300 test results are integers ranging from 15 to 75, inclusive. Dominick’s result is clearly in the 80th percentile

of those results, not the 79th or the 81st.
Quantity A
Number of other test results in the same
percentile as Dominick’s

Quantity B
Maximum number of other test-takers with the
same result as Dominick

answer is C

To determine the value of Quantity A and Quantity B, we need to first find the number of test results in Dominick's percentile.

Step 1: Calculate the total number of test results in the data set.

The data set includes integers ranging from 15 to 75, inclusive. The range of numbers is given by:

Range = (maximum value) - (minimum value) + 1 = 75 - 15 + 1 = 61

Therefore, there are 61 possible test results in the data set.

Step 2: Calculate the position of Dominick's result within the data set.

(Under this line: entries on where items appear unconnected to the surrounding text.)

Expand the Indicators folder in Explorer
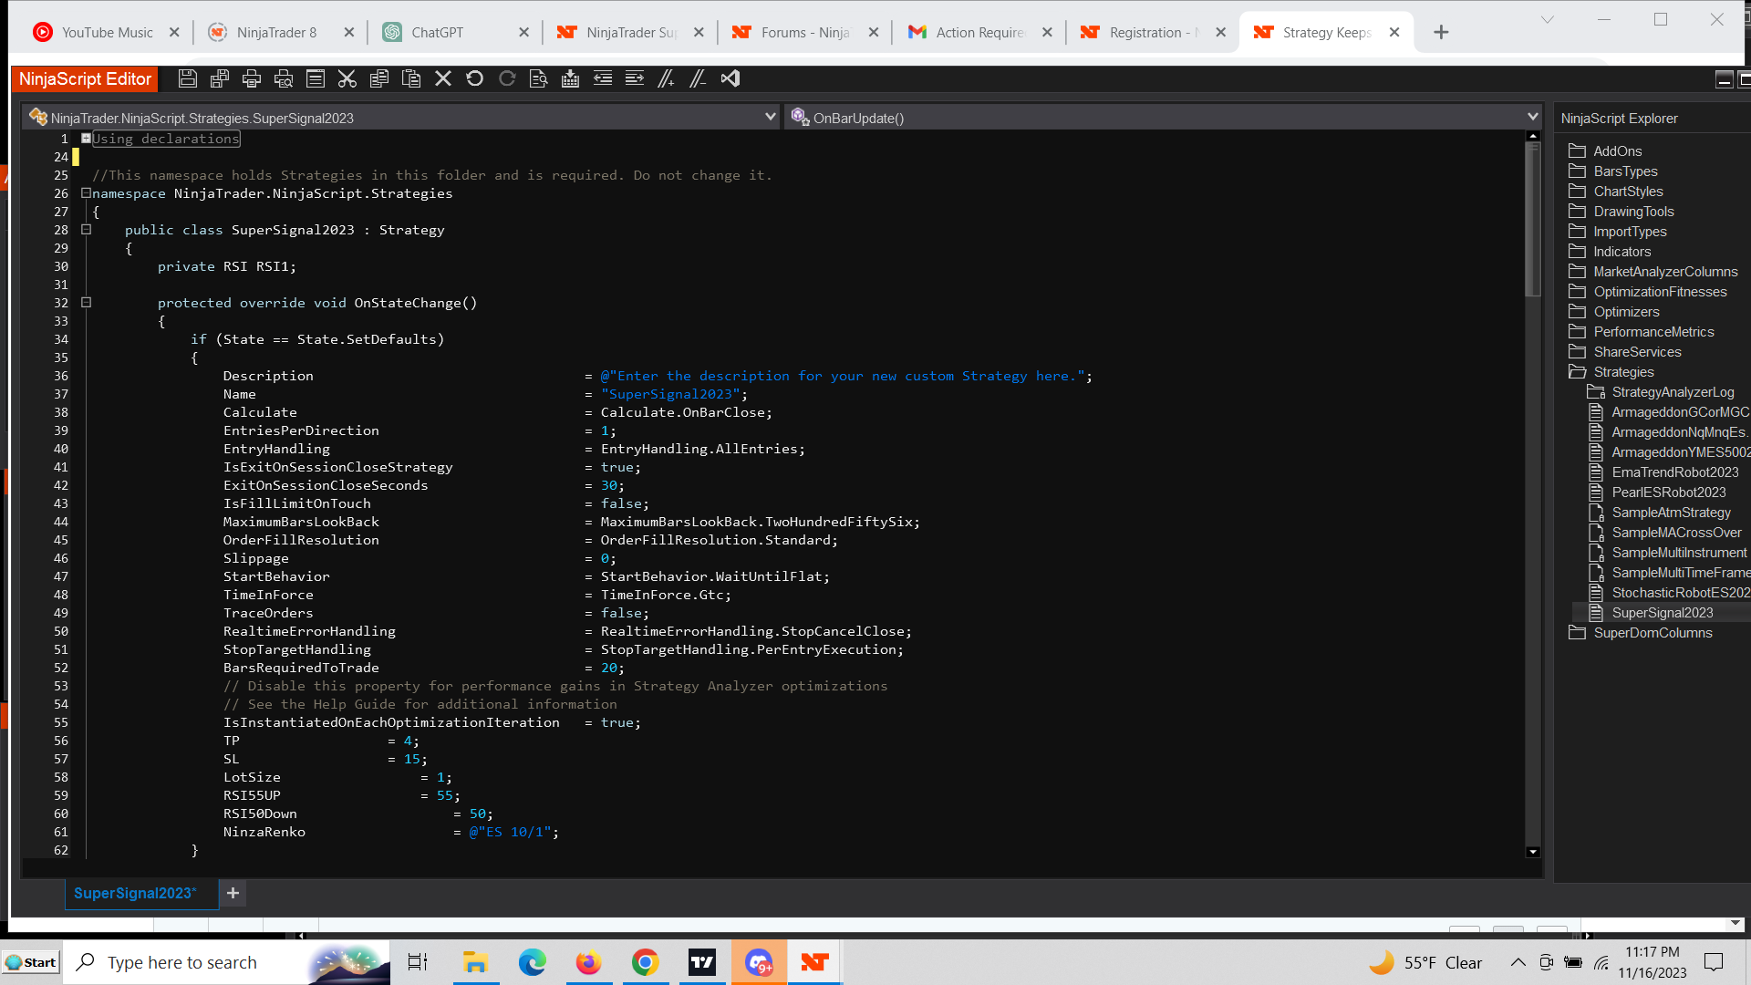Image resolution: width=1751 pixels, height=985 pixels. pos(1621,252)
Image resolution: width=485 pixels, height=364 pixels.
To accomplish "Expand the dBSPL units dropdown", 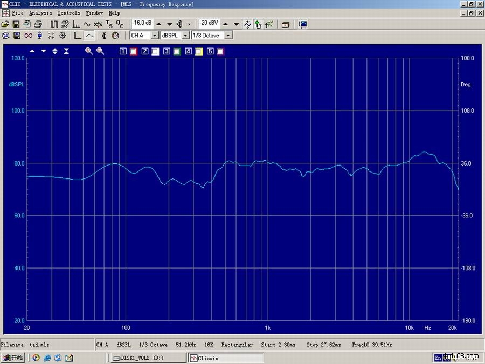I will tap(185, 36).

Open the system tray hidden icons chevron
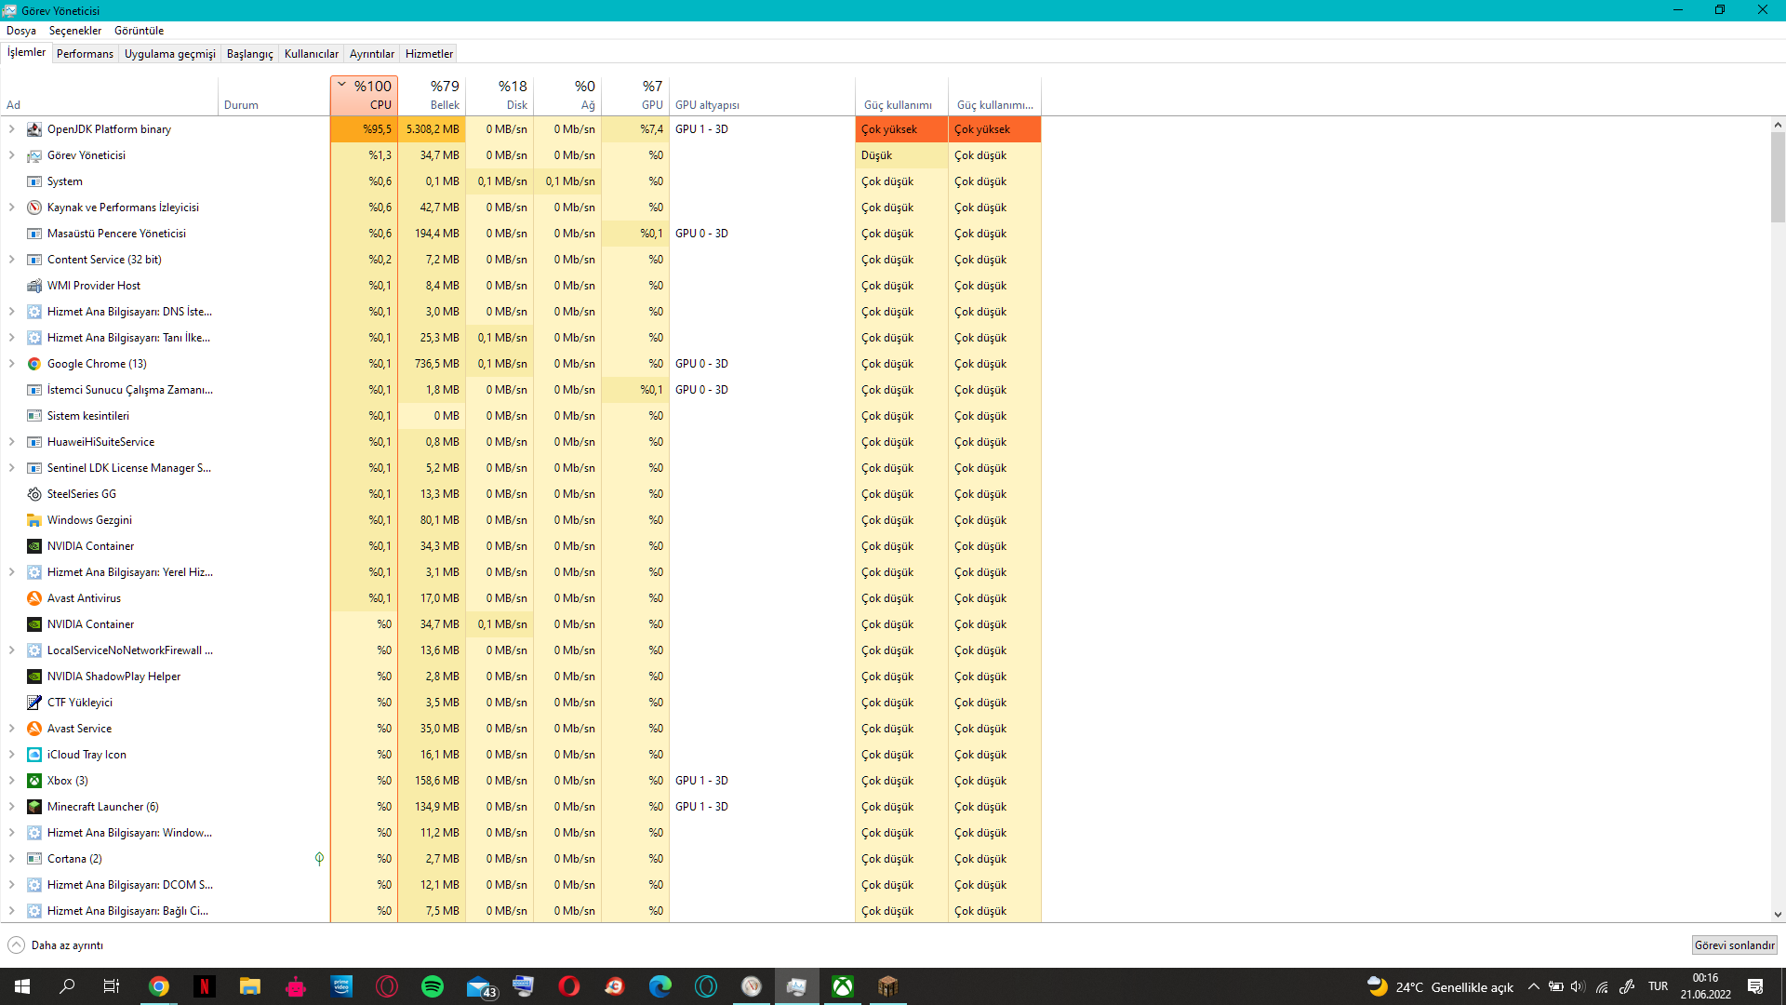pyautogui.click(x=1533, y=986)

Since Dominick's result is in the 80th percentile, it means that 80% of the data set falls below his score. To determine Dominick's score position, we can calculate:

Position = (80/100) * (total number of test results) = (80/100) * 61 ≈ 48.8

Since Position is not an integer, we can round it up to the nearest whole number to find the position of Dominick's score in the data set. Therefore, Dominick's result is the 49th highest score in the data set.

Step 3: Calculate the number of other test results in the same percentile as Dominick's.

Since Dominick's result is the 49th highest score, there are 48 test results higher than his score in the data set. To find the number of other test results in the same percentile, we subtract these 48 results from the total number of test results:

Number of other test results in the same percentile = (total number of test results) - (number of results higher than Dominick's) = 61 - 48 = 13

Therefore, Quantity A is 13.

Step 4: Calculate the maximum number of other test-takers with the same result as Dominick.

Since Dominick's result is unique within the data set, there cannot be any other test-takers with the same result. Therefore, the maximum number of other test-takers with the same result as Dominick is 0.

Therefore, Quantity B is 0.

In conclusion:

Quantity A = 13
Quantity B = 0

To determine the number of other test results in the same percentile as Dominick's, we need to first calculate the position of Dominick's result within the range of test results.

Step 1: Find the range of values:
The range of values is given as integers ranging from 15 to 75. So, the range is 75 - 15 + 1 = 61.

Step 2: Calculate the position of Dominick's result:
Since Dominick's result is in the 80th percentile, it means that 80% of the test results are below Dominick's result. Therefore, we need to find the value of the test result at the 80th percentile.

80% of 300 test results is (80/100) * 300 = 240 test results.

Since Dominick's result is clearly in the 80th percentile, we can conclude that the value at the 80th percentile is greater than Dominick's result. Therefore, the number of other test results in the same percentile as Dominick's is 240 - 1 = 239.

So, Quantity A is 239.

To determine the maximum number of other test-takers with the same result as Dominick, we need to find the number of test results equal to Dominick's result.

Step 1: Calculate the number of test results equal to Dominick's result:
Since Dominick's result is clearly in the 80th percentile, the number of test results equal to Dominick's result cannot be greater than the number of test results in the 80th percentile, which is 239. Therefore, the maximum number of other test-takers with the same result as Dominick is 239.

So, Quantity B is 239.

Therefore, Quantity A and Quantity B are equal.